Well, maybe it's over now. As I write on Wednesday afternoon, the Texas Rangers have a 3-1 advantage over the Arizona Diamondbacks. If they win tonight, the Rangers will secure their first Major League Baseball championship in the franchise's 62-year history. And, you'll find a big story on the cover of the Daily Herald's Sports section and some mention on the front-page. If they don't win, we'll have coverage, but the big story will have to hold until the weekend and a champion is determined between two wild-card opponents.

Sure, the story will have its moment of glory, but within days, outside of Arlington, Texas, and Phoenix, Arizona, the shine will have faded to a picture or two of the winner's hometown celebration and local analyses of chances for a Chicago team to get there next year. By this time next month, most Americans other than serious sports fans will have a hard time remembering what teams even played in the series, much less who won or what player was named Most Valuable.

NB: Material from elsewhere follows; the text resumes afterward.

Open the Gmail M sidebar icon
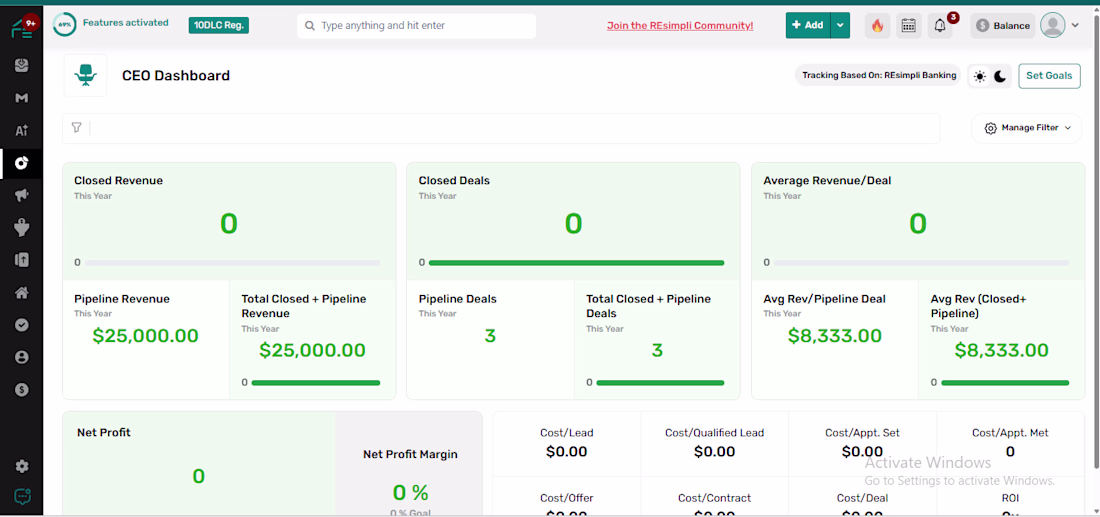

I mention all this after seeing Wednesday's story on the outcome of Game 4 placed at the bottom of the Sports front beneath a story about the Bears' second-round draft pick and a feature on the Batavia High School Bulldogs' linebacker corps. This level of attention seemed eminently sensible to me. We are, after all, in the middle of a struggling home team's NFL season, and the Daily Herald's athletic bread-and-butter is suburban prep sports. Still, I couldn't help thinking about how much "America's favorite pastime" has been crowded out of the limelight over the years.

I strive not to fall into the boring trap of reminiscing about how great things were "in my day," but if Adele could wail mournfully at 25 years old about how different things are than "When We Were Young," hopefully someone like me, at a fairly more advanced age, can be forgiven a moment's indulgence.

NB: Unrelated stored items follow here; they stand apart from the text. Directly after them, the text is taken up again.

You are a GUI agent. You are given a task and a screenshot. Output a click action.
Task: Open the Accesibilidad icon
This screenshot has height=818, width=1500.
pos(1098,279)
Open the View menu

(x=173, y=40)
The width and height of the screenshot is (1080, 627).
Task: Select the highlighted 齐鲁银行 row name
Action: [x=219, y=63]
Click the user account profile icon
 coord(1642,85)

Besides, I think there is in the reflection a relevant message for our own time regarding our popular interests.

An immediate assumption when one compares the attention the World Series used to garner - in my central Illinois grade school, it was an occasion, no matter who was playing, to wheel a black-and-white television into the classroom on a par with a shot into outer space by Alan Shepard or John Glenn - is that we just don't care about baseball the way we once did. But that is only partially accurate.

It is more true that we just have so many more great things clamoring for and often winning our attention now. Professional baseball was once hailed as America's favorite pastime largely because there weren't a whole lot of other competing pastimes.

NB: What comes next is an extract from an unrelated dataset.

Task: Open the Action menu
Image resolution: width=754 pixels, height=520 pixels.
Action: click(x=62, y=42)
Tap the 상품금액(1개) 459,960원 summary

Today, the Friendly Confines of Wrigley Field host not only Chicago's hometown Cubs but also the likes of Taylor Swift, Bruce Springsteen and the Jonas Brothers. On the same nights that, should the Rangers have failed last night to win their title, World Series games could be being played, comedian Nate Bargatze, as just one of many weekend Chicago entertainment options, will be making people laugh at sold-out shows costing hundreds of dollars a ticket. Sports radio stations will, at best, only break away for requisite perfunctory World Series coverage then go on to previewing Sunday's likely unspectacular Bears game. On television, viewers will have literally hundreds of options on dozens of streaming channels and media.

And all of this applies just to entertainment coverage. If we turn to news coverage, the plethora of splintered options easily beggar stereotypes of a singular news media monolith just as surely as the many available entertainment pastimes dispel the notion of a single America's pastime.

So it is that whereas at one time, all of the nation would be hanging on the outcome of every pitch and every game of the true October Classic, newspaper readers, broadcast viewers and social media users will be squeezing the Big Game into place amid a host of additional points of interest.

It's not the same as "in my day," but, like Adele, I keep "holding on /

Just in case it hasn't gone." And it hasn't. There's just so much more now to enjoy and, for a newspaper, to cover.